21 February 2011 - Post by:Jonathan Goodwin
When drafting pension scheme rules I sometimes think a client is looking for an easy option on a difficult decision and I find myself warning that what seems like an easy option now may turn out to be far more complex and exposed to member claims. The scope of the employer’s duty towards members when it comes to discretionary benefits is much greater than people think. You will doubtless have heard about the duty of good faith.
Typically this comes up when framing a rule as to who should decide whether a person qualifies for a benefit – should it be a fixed right (so all that has to be decided is whether the individual meets the qualifying condition) or should there be a decision – for employer or trustees or both – as to whether the person then gets the benefit. Benefits on redundancy, death and ill-health are the common candidates.
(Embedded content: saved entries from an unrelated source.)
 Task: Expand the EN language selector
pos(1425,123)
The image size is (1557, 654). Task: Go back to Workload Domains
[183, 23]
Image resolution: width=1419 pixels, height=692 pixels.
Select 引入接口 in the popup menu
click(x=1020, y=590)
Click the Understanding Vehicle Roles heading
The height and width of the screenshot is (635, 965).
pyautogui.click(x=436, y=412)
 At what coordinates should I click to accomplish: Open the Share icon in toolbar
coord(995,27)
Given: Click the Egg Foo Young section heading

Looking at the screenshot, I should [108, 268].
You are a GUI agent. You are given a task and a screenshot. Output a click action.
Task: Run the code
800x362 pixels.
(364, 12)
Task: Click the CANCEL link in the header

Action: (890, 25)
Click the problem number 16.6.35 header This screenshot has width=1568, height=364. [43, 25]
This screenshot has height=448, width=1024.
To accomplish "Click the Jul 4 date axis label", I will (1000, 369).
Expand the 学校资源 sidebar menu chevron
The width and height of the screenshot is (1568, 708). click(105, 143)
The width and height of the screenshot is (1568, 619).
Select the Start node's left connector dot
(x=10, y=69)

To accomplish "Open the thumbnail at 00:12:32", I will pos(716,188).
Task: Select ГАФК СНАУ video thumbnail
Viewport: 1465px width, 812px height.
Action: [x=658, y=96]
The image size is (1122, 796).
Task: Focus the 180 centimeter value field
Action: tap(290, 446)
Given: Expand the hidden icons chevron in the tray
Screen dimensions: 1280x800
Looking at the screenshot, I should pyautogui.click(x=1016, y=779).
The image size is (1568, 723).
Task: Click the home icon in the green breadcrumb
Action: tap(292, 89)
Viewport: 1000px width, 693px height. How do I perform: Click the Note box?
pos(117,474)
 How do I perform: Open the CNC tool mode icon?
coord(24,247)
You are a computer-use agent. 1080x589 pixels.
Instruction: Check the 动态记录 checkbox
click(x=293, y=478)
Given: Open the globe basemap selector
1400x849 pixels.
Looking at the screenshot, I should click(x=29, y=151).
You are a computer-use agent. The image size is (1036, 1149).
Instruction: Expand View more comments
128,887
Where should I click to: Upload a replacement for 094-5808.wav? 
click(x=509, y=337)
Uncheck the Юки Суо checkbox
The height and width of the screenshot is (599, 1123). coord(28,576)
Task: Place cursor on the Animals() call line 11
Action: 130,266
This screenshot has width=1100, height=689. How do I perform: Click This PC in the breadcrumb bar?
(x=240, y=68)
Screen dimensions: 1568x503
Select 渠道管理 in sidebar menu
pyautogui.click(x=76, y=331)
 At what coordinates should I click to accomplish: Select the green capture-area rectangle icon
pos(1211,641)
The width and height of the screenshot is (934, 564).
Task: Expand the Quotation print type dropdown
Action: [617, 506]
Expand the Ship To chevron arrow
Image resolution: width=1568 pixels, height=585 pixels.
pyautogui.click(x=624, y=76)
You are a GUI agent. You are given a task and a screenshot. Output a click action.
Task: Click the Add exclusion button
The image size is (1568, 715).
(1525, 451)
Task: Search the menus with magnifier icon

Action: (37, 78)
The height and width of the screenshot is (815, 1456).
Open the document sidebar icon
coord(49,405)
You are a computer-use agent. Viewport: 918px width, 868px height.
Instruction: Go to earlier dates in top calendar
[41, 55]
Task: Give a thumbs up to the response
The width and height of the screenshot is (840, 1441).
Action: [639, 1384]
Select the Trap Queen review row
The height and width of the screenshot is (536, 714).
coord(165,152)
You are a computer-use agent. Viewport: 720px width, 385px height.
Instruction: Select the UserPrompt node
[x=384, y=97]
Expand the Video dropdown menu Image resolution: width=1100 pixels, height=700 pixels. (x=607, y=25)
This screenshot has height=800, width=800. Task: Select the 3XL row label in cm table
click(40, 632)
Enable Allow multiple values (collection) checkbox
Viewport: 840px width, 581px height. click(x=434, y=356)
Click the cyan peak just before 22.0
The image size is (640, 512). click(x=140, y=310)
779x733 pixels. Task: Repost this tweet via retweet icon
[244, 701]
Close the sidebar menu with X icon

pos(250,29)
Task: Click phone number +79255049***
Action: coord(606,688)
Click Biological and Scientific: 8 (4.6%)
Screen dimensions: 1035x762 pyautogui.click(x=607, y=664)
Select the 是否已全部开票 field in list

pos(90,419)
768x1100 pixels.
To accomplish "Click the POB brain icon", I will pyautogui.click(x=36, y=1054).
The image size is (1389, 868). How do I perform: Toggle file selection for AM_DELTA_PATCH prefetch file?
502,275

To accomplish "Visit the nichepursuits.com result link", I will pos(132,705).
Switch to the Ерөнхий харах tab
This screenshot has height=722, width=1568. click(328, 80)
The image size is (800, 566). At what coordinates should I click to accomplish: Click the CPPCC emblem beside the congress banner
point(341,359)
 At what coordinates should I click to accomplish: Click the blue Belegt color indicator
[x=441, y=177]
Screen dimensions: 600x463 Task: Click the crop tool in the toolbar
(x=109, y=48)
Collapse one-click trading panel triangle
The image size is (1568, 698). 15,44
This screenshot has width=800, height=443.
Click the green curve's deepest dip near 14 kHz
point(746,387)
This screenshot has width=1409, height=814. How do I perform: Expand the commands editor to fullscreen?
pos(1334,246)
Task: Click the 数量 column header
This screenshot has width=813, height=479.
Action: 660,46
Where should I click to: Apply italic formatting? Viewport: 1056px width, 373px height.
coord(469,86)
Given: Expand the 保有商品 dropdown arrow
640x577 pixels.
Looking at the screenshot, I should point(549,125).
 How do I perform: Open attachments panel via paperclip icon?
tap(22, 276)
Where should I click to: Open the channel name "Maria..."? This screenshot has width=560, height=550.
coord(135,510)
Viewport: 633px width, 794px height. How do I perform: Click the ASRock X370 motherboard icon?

I often get told to make the matter in question discretionary, usually for the employer. Some trustees like this approach. They feel it passes the buck to the employer. Employers like it too as they can control employee issues and costs – and they believe they don’t have the same sorts of constraints on their decision making as trustees have.
Or do they? It’s true that employers and trustees have a different level of duty to pension scheme members. To put it broadly and crudely, the employer’s duty isn’t as strong as the trustee’s – in technical speak, the employer’s duty isn’t fiduciary – the trustee’s is.
But case law from the 1990s has firmly established that employer’s powers and discretions under pension schemes do carry significant responsibilities towards employees and former employees. These stem from the fact that the scheme benefits have been earned during employment – both by contributions paid by employees but also as an employee benefit which is a part of the remuneration package. Accordingly the law says that scheme members cannot be treated in the same way as beneficiaries of a private trust – as the law puts it – employees are not ‘volunteers’.
This has two impacts on the scheme’s rules.
First – and this starts to sound technical but I think the principle is largely common sense when you think about it – the extent of a power/discretion given to the employer under a scheme rule is decided according to the purpose for which the power/discretion was given – or assumed to have been given when the scheme was set up or the rule adopted. So, for example, take a rule which provides for an enhanced ill-health retirement pension in defined circumstances of ill-health; assume that a member meets those conditions; but the rule sys that payment of the pension is also subject to the employer’s agreement. So, even if the individual clearly meets the test set in the rules, he can – apparently – be denied the pension.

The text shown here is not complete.